5. Après que ces deux baisers vous auront donné une double preuve de la bonté divine, peut-être serez-vous plus hardi à entreprendre quelque chose de plus saint. Car, à mesure que vous croîtrez en grâce, votre confiance augmentera, vous aimerez d'un amour plus fervent, et vous frapperez à la porte avec plus d'assurance, pour obtenir ce dont vous sentirez le besoin ; or on ouvre à celui qui frappe. Et dans cette disposition, je crois qu'on ne vous refusera pas ce baiser, le plus excellent et le plus saint de tous, et qui enferme en soi des consolations et des douceurs ineffables. Voici donc la voie et l'ordre qu'on doit suivre. D'abord nous nous jetons aux pieds du Seigneur, et nous pleurons devant celui qui nous a faits, les fautes que nous avons commises. Ensuite nous cherchons cette main favorable qui nous relève et fortifie nos genoux défaillants. Enfin, après avoir obtenu ces deux premières grâces avec beaucoup de prières et de larmes, nous nous hasardons à nous élever jusqu'à cette bouche pleine de gloire et de majesté, je ne le dis qu'avec frayeur et tremblement, non-seulement pour la regarder, mais même pour la baiser, parce que le Christ notre Seigneur est l'esprit qui précède notre face. Et par ce saint baiser nous nous unissons étroitement à lui, et nous devenons, par un effet de sa bonté infinie, un même esprit avec lui.

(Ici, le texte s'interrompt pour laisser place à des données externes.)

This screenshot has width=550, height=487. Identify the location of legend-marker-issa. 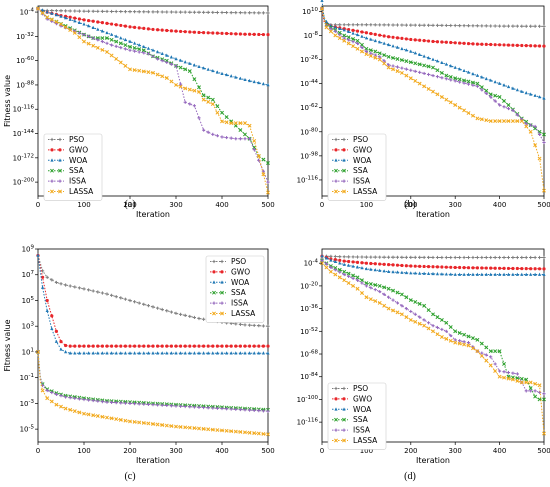
(336, 430).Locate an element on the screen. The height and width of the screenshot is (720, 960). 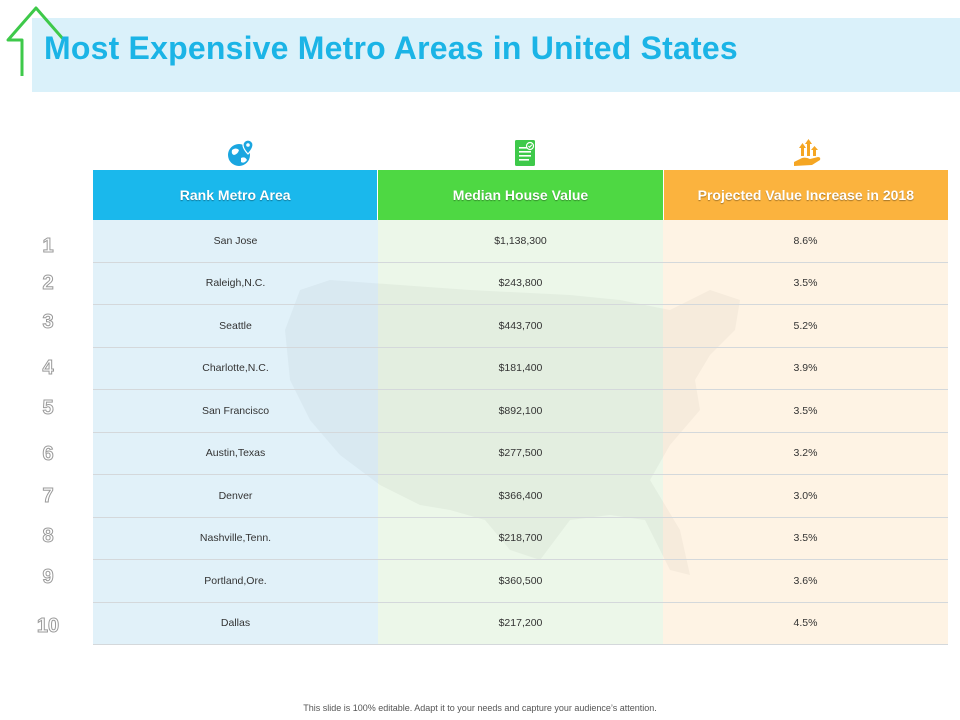
value-cell: $218,700 is located at coordinates (520, 538).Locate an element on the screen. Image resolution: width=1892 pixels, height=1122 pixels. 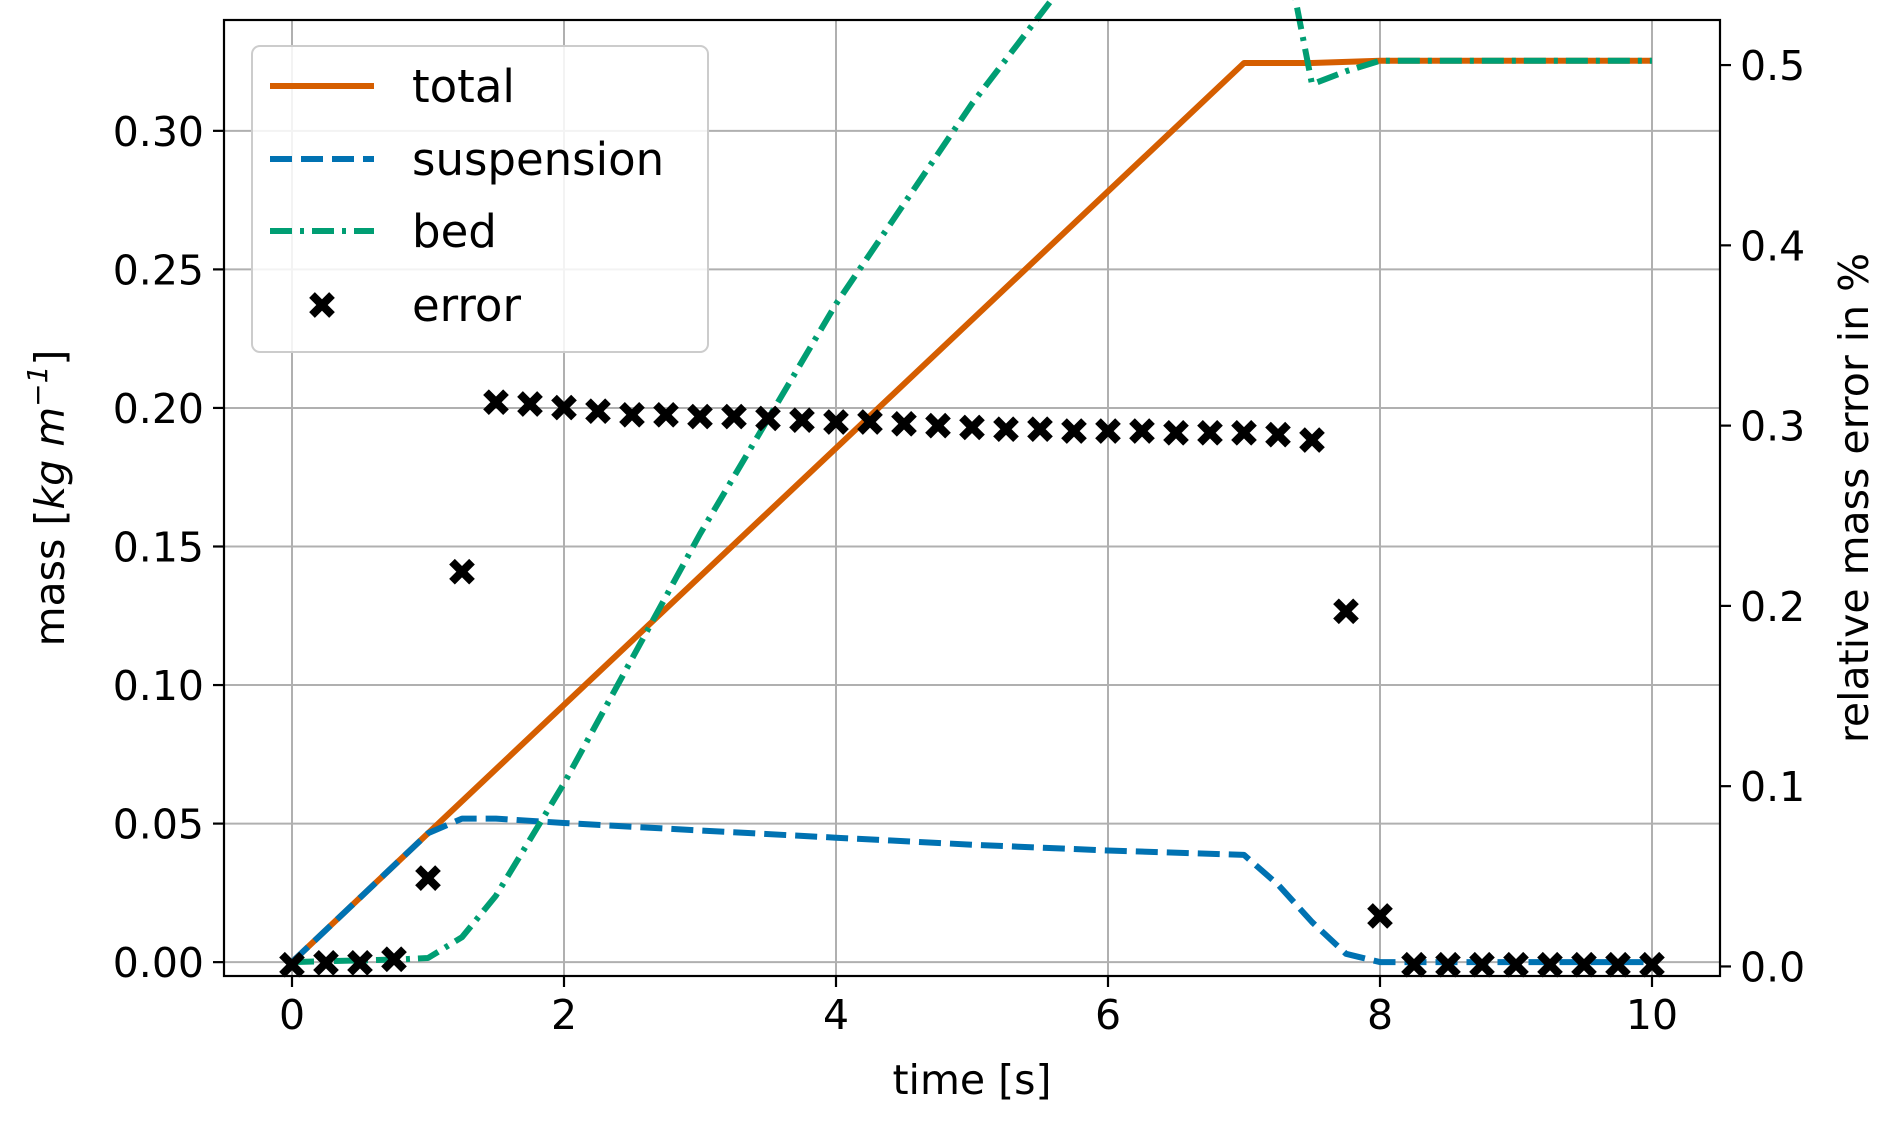
y2-tick-label: 0.3 is located at coordinates (1772, 427).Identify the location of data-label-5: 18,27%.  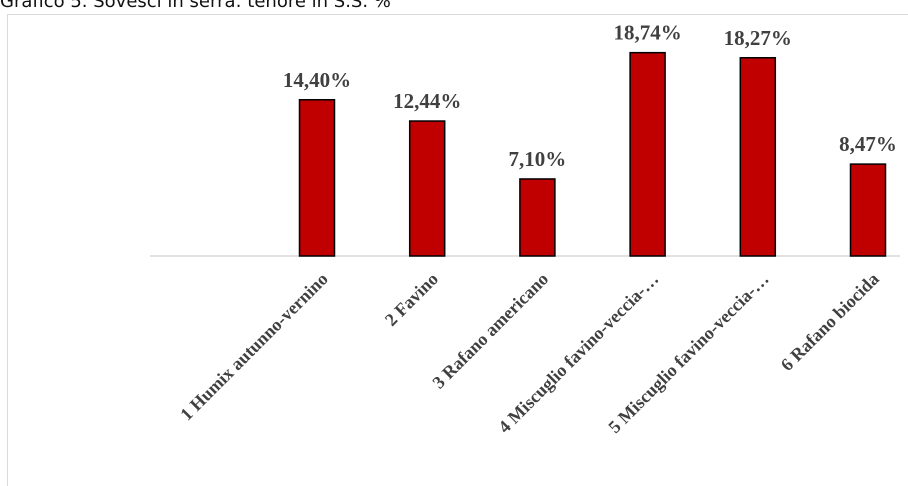
(758, 38).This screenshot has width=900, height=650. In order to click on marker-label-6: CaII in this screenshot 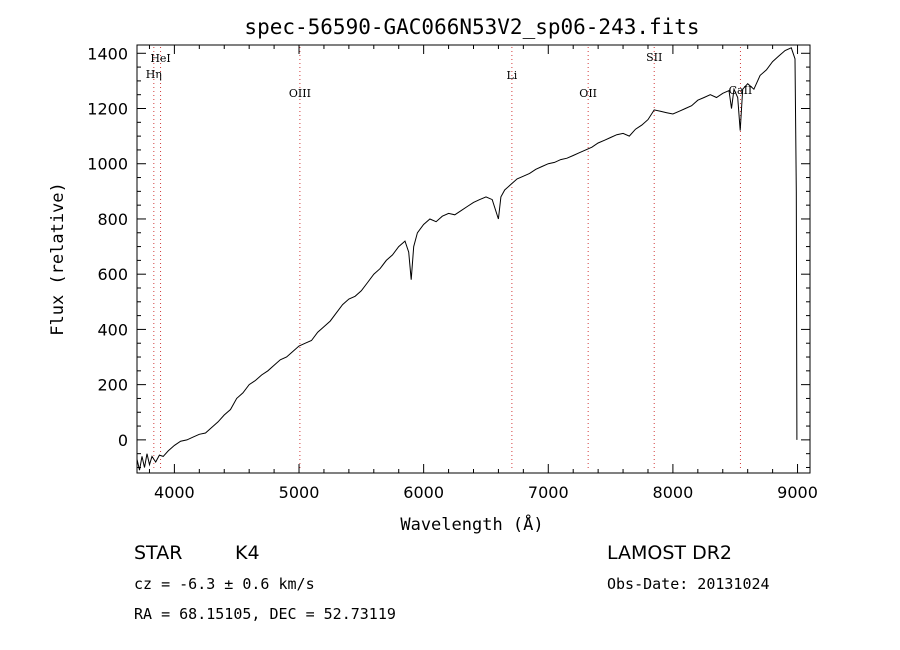, I will do `click(741, 90)`.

6. C'est avec, raison Seigneur Jésus, oui, c'est avec raison que tous les mouvements de mon cœur tendent vers vous. Ma face vous a cherché; je chercherai, Seigneur, votre visage adorable. Car vous m'avez fait sentir votre miséricorde dès le matin, lorsqu'étant couché dans la poussière, et baisant les traces sacrées de vos pas, vous m'avez pardonné les désordres de ma vie passée. Puis, quand le jour à grandi, vous avez réjoui l'âme de votre serviteur, lorsque, par le baiser de votre main, vous lui avez aussi accordé la grâce de bien vivre. Et maintenant, que reste-t-il, Seigneur, sinon que, daignant m'admettre aussi au baiser de votre bouche divine, dans la plénitude de la lumière, et dans la ferveur de l'esprit, vous me combliez de joie par la jouissance de votre visage? Apprenez-moi, ô Seigneur très-doux et très-aimable, apprenez-moi où vous paissez, où vous vous reposez en plein midi. Mes frères, il fait bon ici pour nous, mais voici que la malice du jour nous en retire. Car ceux dont on vient de m'annoncer l'arrivée m'obligent d'interrompre plutôt que de finir un discours si agréable. Je vais donc aller moi-même au-devant de nos hôtes, afin de ne manquer à aucun devoir de la charité dont nous parlons, de peur qu'il ne nous arrive d'entendre de nous ces paroles; « Ils disent, et ne font, point (Matth. XXIII, 3). » Cependant, mes frères, priez Dieu qu'il ait agréable le sacrifice volontaire que ma bouche lui offre, afin qu'il serve pour votre édification, et que son saint nom en soit loué et glorifié.